**TASK**:
Restate, word for word, each record that follows.

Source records

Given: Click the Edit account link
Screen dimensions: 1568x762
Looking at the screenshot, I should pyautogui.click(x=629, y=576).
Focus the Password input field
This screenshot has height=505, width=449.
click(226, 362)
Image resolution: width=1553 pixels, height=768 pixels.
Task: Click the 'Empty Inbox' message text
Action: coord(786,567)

**RESULT FOR THIS EXERCISE**:
Given: Click the Edit account link
Screen dimensions: 1568x762
Looking at the screenshot, I should pyautogui.click(x=629, y=576).
Focus the Password input field
This screenshot has height=505, width=449.
click(226, 362)
Image resolution: width=1553 pixels, height=768 pixels.
Task: Click the 'Empty Inbox' message text
Action: coord(786,567)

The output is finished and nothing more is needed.